La campagna "Mettiamo al bando la parola clandestini" è cosa buona e giusta, se impiegata con cattiveria, ma è altrettanto utile riflettere sull’utilizzo, in certi contesti, del vocabolo “diverso”, dando maggior risalto a quello di “differente”, per evidenziare le uguaglianze dell’umanità nel essere dotati delle stesse caratteristiche, ma con modifiche culturali e variegate tonalità di colore della pelle, dei capelli e degli occhi.
Giornalisti stranieri, oltre agli italiani, per racconteranno come nei loro Paesi viene affrontato il problema. Studiosi e politici, ma soprattutto rappresentati di associazioni e organizzazioni (Caritas, Fondazione Migrantes, Consiglio Italiano per i Rifugiati, Centro Astalli), impegnate nell’ambito dell’immigrazione e in una posizione privilegiata per osservare il pressappochismo del linguaggio dei media nell’informare e rappresentare l’immigrazione.

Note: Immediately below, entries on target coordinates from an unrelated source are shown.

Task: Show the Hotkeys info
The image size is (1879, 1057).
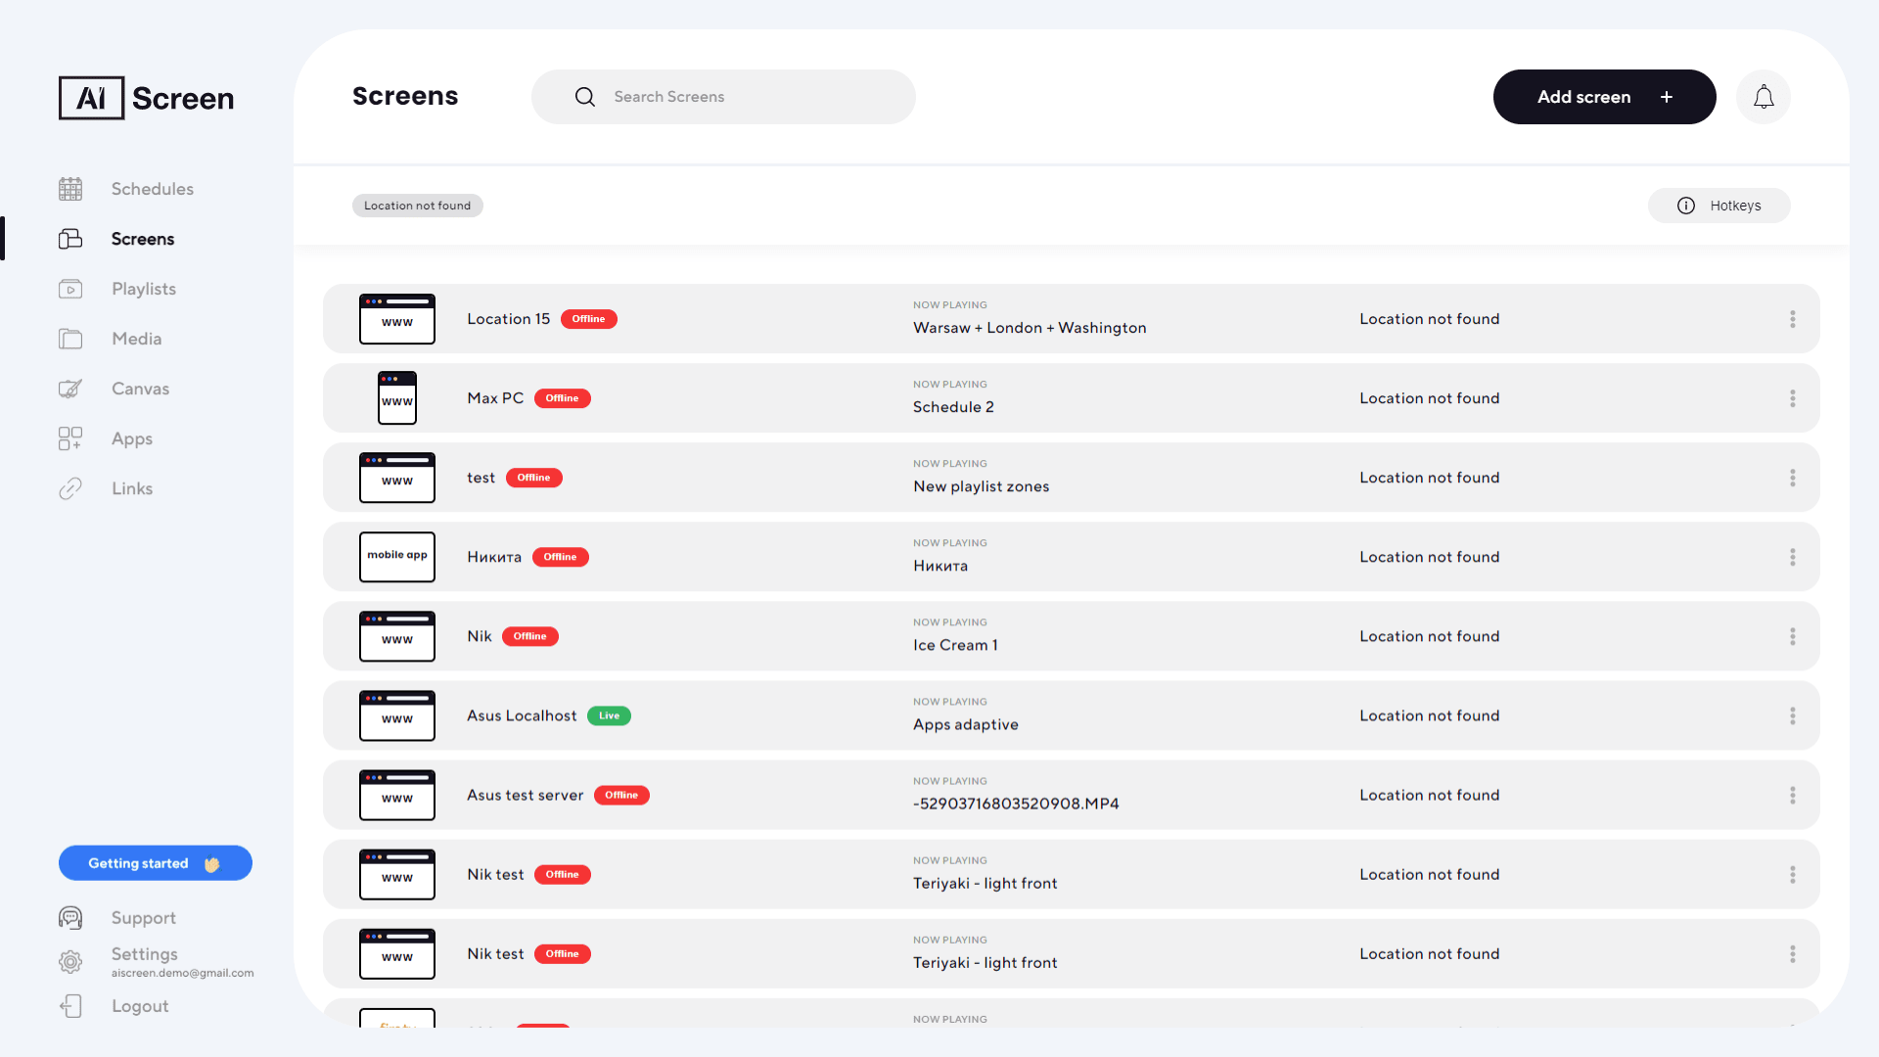Action: [x=1719, y=206]
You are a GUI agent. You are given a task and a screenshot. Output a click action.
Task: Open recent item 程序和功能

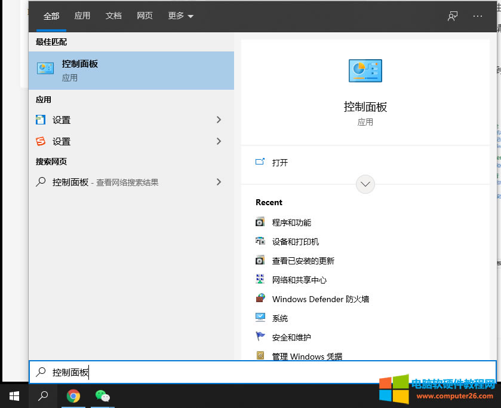(291, 223)
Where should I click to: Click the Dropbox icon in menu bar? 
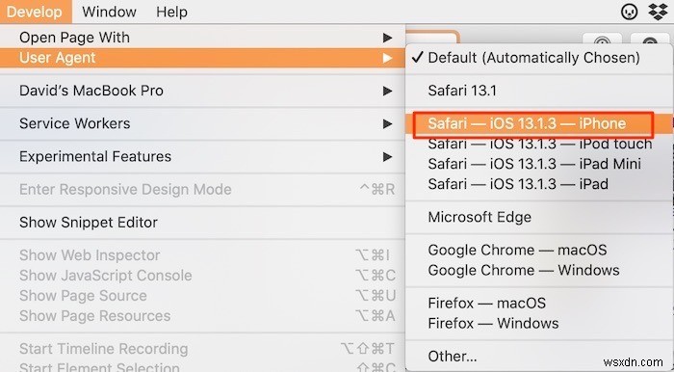(658, 12)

Usare con leggerezza i vocaboli, quasi come se fossero pescati casualmente dall’elenco delle banalità, per confezionare un titolo eclatante o un occhiello sensazionale, è un cattivo servizio all’informazione. Etichettare gli stranieri in fuga e indigenti con tutti gli appellativi riconducibili alla criminalità, è indice di superficialità e cinismo, quanto l’utilizzare Shoah o conflitti di religione ogni volta che può far rima con l’incoerenza giornalistica.